ECONOMIA HOJE: PRESSÃO NA SELIC, ALÍVIO NO DÓLAR E MERCADO EM ALERTA

​1. Juros para Cima: Mercado Eleva Projeção da Selic
​Após a divulgação do último Boletim Focus, o mercado financeiro recalculou as rotas. Diante da persistência da inflação, os analistas subiram a projeção da taxa Selic para 13,25% ao ano até o fim de 2026 (antes a estimativa era de 13%). O recado é claro: os juros devem continuar altos por mais tempo para tentar frear o consumo.
​2. IPCA Sobe pela 10ª Semana Consecutiva
​A previsão para o IPCA de 2026 subiu de 4,91% para 4,92%. É a décima semana seguida de alta nas projeções, consolidando o estouro do teto da meta estabelecida pelo governo (que é de 4,5%). O vilão do mês continua sendo o grupo de alimentos e bebidas, somado aos reflexos do combustível.
​3. Dólar Alivia e Fecha Abaixo de R$ 5,00
​Em um movimento de alívio internacional, o dólar recuou e fechou a última sessão cotado a R$ 4,98. A queda foi impulsionada por declarações vindas de Washington que sinalizaram um recuo nas tensões geopolíticas com o Irã, diminuindo a aversão global ao risco e acalmando os investidores.
​4. Ibovespa Segue Sob Pressão
​O mercado de ações brasileiro teve um dia tenso, com o Ibovespa fechando aos 176.975 pontos (leve queda de 0,17%). Embora as tensões no Oriente Médio tenham dado uma trégua no fim do dia, a fuga de capital estrangeiro — que já soma R$ 3,9 bilhões em retiradas neste mês — limita uma reação mais forte da bolsa.
​5. Exportações Garantem Ritmo da Balança
​Apesar da volatilidade financeira, a corrente de comércio do Brasil atingiu US$ 27,9 bilhões até a segunda semana de maio. O setor agropecuário e a indústria extrativa continuam sustentando o superávit, mesmo com quedas pontuais nas vendas de commodities específicas como o café e o minério de ferro.

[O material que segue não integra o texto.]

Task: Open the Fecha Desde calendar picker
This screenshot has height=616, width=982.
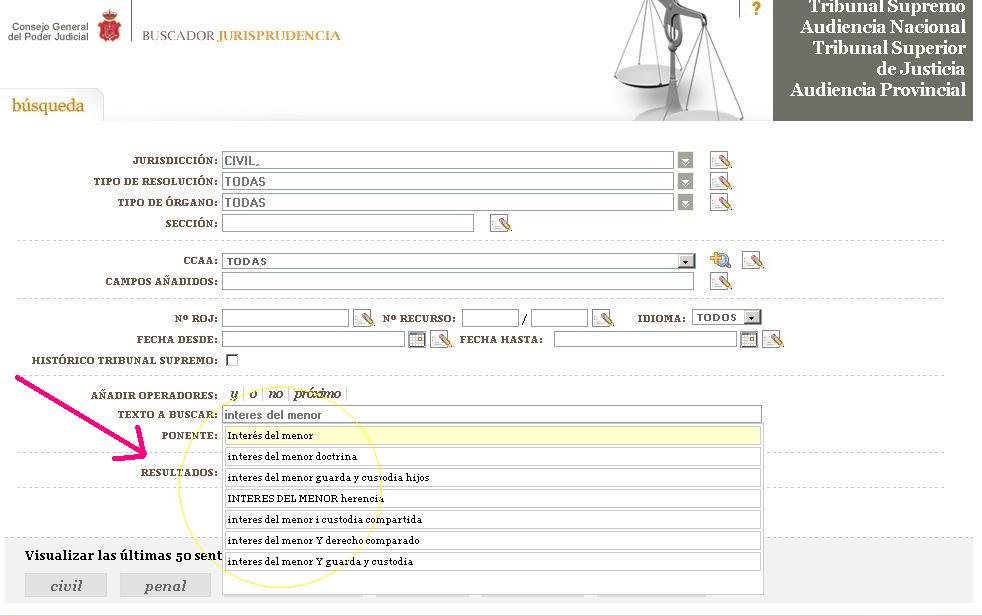Action: (x=417, y=340)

​Giro Rápido ATNEWS: Para o bolso do consumidor mineiro, o cenário exige cautela: o dólar abaixo de R$ 5,00 ajuda a segurar parte dos importados, mas a projeção de juros e inflação mais altas joga contra o crédito e o poder de compra neste trimestre.

ALERTA NO SUPERMERCADO: LEITE DISPARA E LIDERA ALTAS EM MAIO
​Se o consumidor mineiro já estava assustado com a inflação, o setor de lácteos trouxe mais um balde de água fria. O leite longa vida registrou uma forte alta de 13,85%, tornando-se o principal vilão e o item que mais pressionou a inflação ao consumidor, segundo dados divulgados pela Fundação Getulio Vargas (FGV). Nos últimos meses, o acúmulo da alta já beira os 20%.

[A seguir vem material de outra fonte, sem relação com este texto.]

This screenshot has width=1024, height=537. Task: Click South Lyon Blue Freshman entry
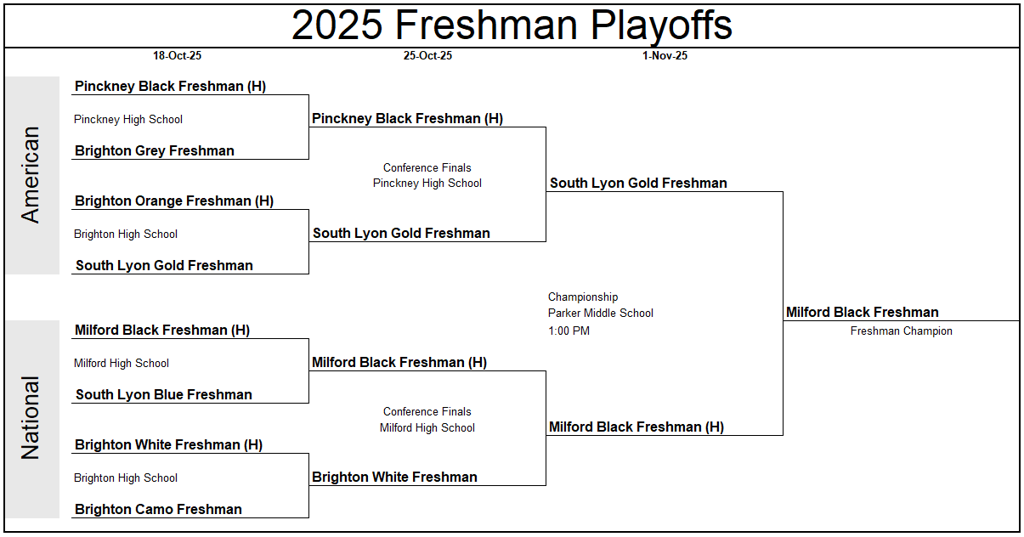[x=164, y=395]
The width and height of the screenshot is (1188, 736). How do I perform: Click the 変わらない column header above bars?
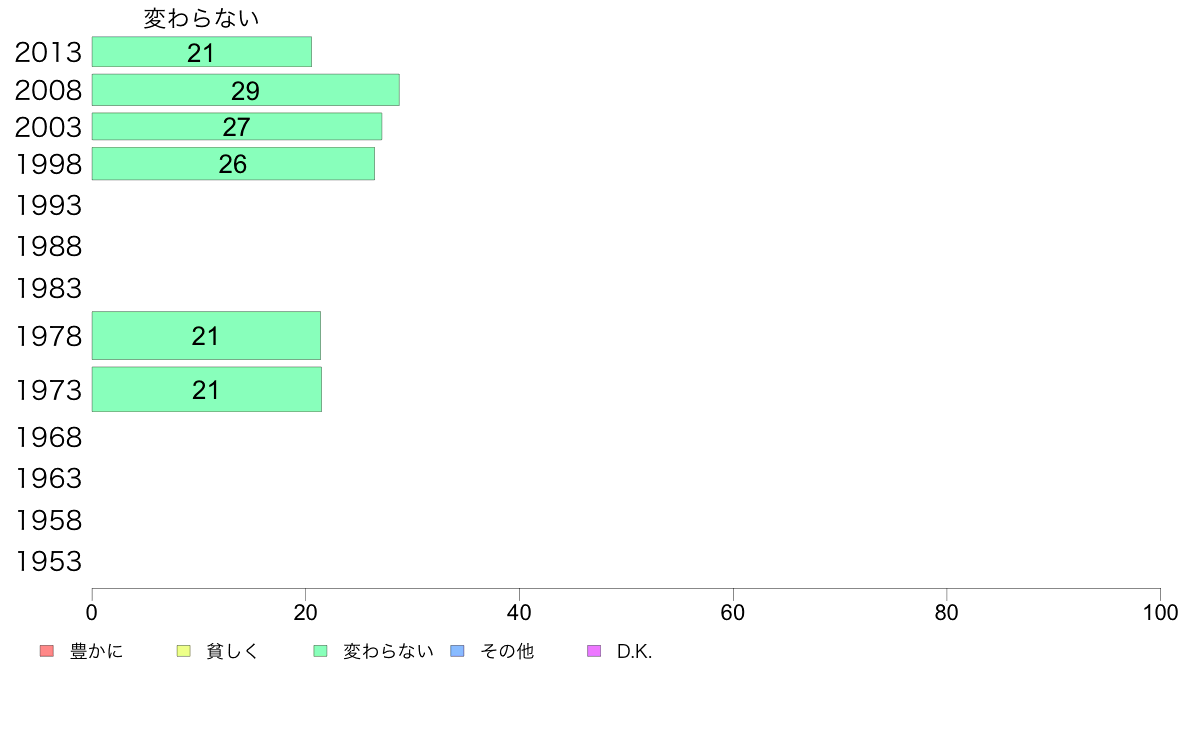(x=202, y=18)
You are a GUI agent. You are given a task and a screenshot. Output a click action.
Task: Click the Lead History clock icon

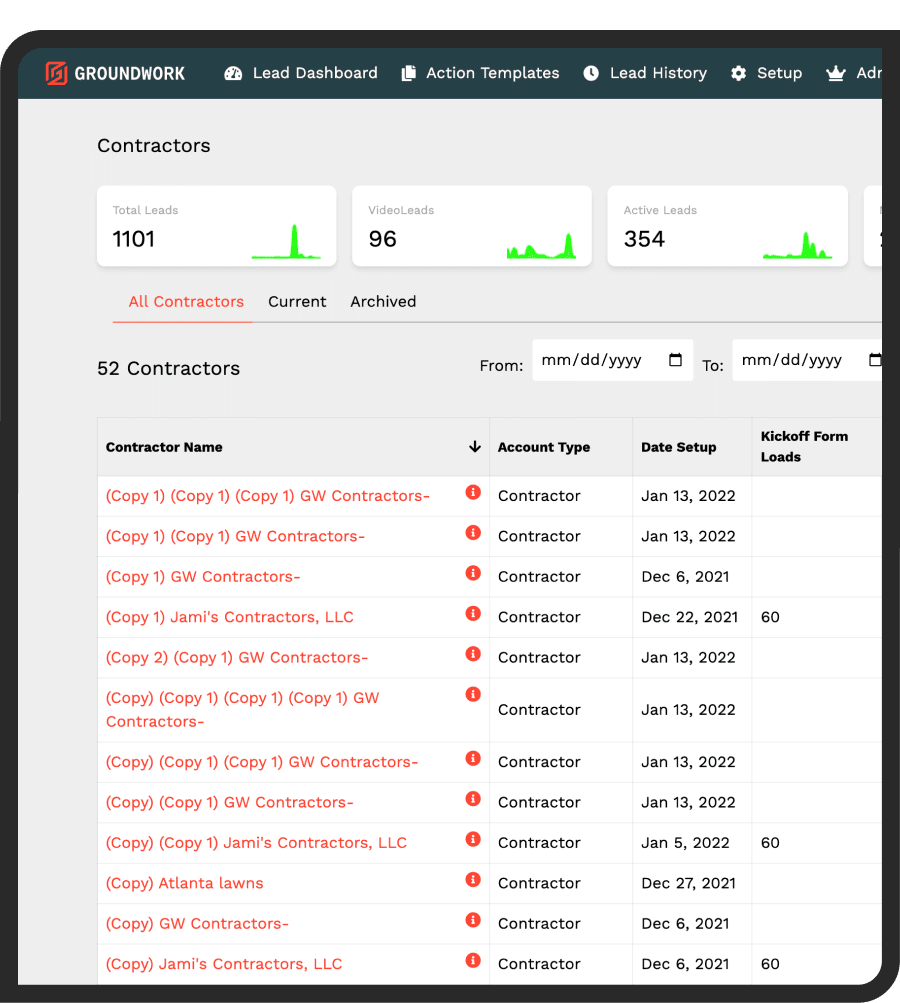pos(592,73)
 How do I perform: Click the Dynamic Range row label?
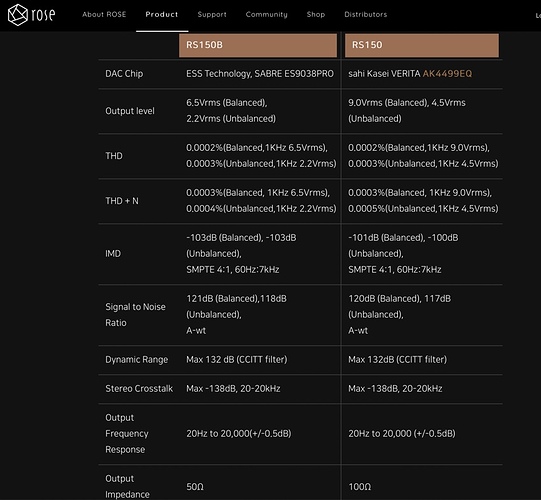point(137,360)
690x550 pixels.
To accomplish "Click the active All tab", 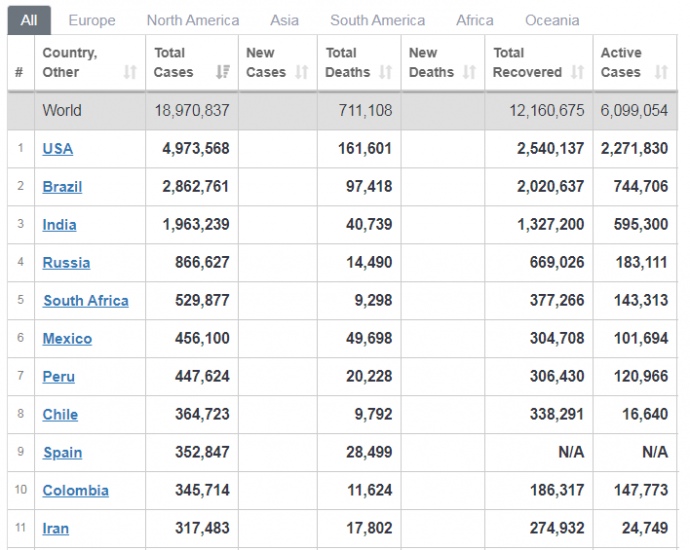I will tap(29, 20).
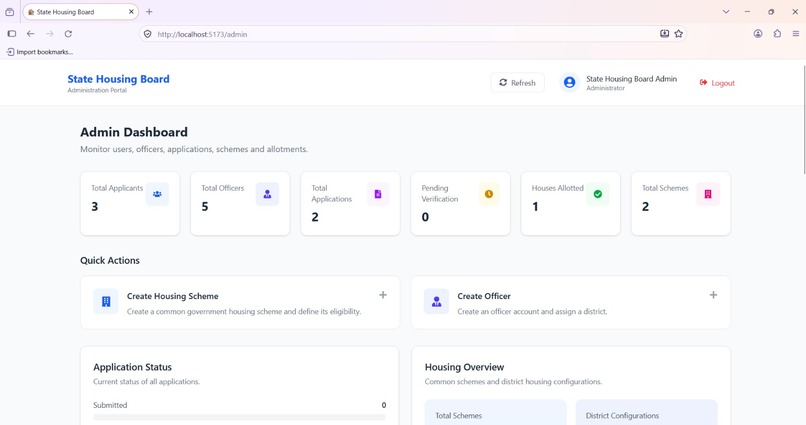
Task: Bookmark this page with the star icon
Action: coord(679,34)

​Por que o leite subiu tanto?
​Menos leite no campo: A entressafra e a menor qualidade das pastagens reduziram a captação de leite cru. Com menos produto disponível, os laticínios estão brigando para conseguir a matéria-prima, elevando os preços pagos ao produtor (que subiram mais de 10% segundo o Cepea).

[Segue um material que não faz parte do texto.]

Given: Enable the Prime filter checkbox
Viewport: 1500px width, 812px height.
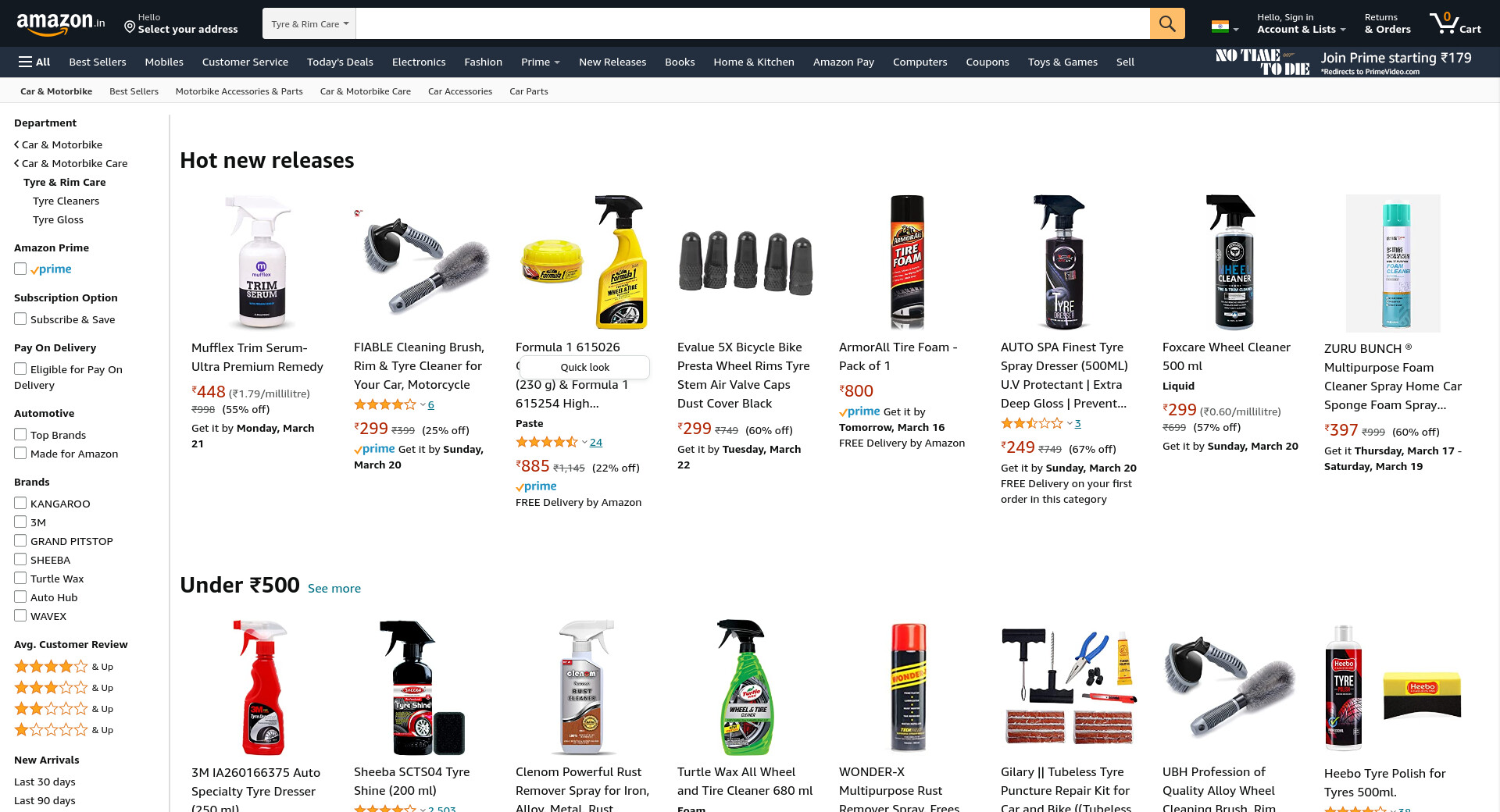Looking at the screenshot, I should (20, 269).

​Impacto dos Combustíveis: A alta global do petróleo encareceu o óleo diesel. Como a cadeia do leite depende 100% de transporte refrigerado diário para coletar nas fazendas e distribuir no varejo, o custo do frete foi repassado direto para a caixinha no supermercado.
​Custos de Produção: O bolso do produtor rural também sofre. A energia elétrica residencial/rural subiu 1,64% e os custos com ração animal continuam pesando, o que faz o pecuarista segurar os investimentos na produção.
​Impacto ATNEWS: O derivado do leite (como queijo muçarela e manteiga) deve acompanhar essa tendência de alta nas próximas semanas, pressionando ainda mais o café da manhã das famílias em Minas Gerais.